§ **YOUR OBJECTIVE**
Count the lines below that carry the word "button". Answer with that number alone.

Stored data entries
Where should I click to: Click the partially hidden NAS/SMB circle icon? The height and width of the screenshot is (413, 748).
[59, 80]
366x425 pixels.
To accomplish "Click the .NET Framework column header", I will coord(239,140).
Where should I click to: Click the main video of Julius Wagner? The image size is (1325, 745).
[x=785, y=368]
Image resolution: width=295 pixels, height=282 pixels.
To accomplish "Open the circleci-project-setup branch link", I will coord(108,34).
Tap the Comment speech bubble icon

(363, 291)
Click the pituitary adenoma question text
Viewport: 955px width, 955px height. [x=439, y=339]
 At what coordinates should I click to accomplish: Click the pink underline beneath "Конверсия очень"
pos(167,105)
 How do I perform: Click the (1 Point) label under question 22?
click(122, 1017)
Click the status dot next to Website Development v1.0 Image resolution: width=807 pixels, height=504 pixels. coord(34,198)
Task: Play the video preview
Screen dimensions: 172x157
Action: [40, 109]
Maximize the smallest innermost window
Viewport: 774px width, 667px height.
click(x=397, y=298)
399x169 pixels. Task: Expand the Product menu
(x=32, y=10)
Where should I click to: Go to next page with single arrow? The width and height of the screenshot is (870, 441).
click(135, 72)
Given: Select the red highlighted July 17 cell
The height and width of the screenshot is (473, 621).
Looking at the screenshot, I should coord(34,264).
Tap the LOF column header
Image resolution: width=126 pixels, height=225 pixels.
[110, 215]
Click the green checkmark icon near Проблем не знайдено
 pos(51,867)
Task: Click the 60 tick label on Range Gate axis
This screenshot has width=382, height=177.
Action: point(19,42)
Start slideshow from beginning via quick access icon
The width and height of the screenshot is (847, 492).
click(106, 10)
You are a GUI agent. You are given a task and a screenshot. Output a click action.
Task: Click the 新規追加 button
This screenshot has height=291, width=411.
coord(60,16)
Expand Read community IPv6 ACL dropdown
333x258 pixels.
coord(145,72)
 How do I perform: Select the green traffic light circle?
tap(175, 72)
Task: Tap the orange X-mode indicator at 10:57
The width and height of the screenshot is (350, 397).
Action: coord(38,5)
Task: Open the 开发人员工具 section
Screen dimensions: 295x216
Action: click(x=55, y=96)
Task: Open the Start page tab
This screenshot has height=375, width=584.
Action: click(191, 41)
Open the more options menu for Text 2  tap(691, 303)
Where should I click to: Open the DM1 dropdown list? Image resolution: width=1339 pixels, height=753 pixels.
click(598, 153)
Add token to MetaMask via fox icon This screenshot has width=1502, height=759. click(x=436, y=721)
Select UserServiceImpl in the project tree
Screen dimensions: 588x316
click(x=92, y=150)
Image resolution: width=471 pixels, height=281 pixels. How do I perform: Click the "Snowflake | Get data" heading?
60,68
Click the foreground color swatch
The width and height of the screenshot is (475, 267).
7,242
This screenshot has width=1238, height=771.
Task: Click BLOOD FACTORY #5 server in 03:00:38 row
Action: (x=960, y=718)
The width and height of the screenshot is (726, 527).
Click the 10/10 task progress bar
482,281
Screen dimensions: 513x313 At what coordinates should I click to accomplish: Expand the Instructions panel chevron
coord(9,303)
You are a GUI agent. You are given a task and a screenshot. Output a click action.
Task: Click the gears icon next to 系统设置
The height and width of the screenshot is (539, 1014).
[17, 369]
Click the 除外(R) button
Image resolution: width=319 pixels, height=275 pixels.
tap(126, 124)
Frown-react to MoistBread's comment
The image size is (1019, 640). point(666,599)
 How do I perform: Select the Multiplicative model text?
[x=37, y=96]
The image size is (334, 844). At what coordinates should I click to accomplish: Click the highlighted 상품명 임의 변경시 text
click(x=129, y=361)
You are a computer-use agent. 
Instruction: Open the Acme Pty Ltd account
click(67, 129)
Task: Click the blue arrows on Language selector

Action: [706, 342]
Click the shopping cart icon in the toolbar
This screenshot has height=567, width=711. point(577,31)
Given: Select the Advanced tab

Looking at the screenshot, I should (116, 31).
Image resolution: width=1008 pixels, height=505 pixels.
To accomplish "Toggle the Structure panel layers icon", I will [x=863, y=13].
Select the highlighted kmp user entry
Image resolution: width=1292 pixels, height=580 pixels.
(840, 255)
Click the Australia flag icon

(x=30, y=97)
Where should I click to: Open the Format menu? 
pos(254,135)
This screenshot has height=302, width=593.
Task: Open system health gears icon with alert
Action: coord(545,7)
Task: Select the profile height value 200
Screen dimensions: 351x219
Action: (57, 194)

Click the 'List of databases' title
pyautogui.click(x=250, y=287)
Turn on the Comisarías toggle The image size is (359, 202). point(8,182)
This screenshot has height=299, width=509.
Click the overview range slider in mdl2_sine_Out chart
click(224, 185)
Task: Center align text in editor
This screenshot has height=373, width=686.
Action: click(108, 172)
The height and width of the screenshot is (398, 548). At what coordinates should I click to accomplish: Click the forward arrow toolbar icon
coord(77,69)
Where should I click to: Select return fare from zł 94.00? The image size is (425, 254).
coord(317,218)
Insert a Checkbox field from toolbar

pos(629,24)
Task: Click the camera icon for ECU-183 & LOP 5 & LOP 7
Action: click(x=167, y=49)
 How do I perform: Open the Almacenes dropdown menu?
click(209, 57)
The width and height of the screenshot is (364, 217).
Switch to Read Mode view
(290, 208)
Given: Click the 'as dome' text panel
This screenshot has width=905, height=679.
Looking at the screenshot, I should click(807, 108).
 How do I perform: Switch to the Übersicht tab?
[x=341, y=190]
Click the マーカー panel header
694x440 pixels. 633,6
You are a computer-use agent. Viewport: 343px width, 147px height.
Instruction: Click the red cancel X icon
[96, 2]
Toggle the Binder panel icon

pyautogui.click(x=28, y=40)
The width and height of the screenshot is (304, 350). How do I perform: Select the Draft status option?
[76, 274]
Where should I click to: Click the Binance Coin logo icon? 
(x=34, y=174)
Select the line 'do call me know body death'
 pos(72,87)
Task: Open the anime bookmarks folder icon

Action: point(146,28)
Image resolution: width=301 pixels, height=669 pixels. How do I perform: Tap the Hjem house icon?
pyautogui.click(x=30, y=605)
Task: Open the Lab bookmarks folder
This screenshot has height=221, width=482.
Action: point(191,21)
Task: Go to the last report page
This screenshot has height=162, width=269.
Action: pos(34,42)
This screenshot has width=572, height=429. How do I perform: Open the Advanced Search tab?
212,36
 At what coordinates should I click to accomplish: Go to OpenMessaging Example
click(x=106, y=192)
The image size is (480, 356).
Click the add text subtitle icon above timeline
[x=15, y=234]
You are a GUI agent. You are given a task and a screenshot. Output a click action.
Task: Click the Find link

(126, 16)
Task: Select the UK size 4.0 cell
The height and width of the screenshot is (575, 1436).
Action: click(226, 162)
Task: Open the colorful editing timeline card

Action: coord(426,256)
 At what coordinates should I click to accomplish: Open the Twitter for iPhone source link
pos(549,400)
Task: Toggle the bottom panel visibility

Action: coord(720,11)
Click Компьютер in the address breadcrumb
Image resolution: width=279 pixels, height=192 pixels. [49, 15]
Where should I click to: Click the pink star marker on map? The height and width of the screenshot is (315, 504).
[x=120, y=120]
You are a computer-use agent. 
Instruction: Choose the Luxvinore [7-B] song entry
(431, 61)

§ **RESULT OF THE EXERCISE**
2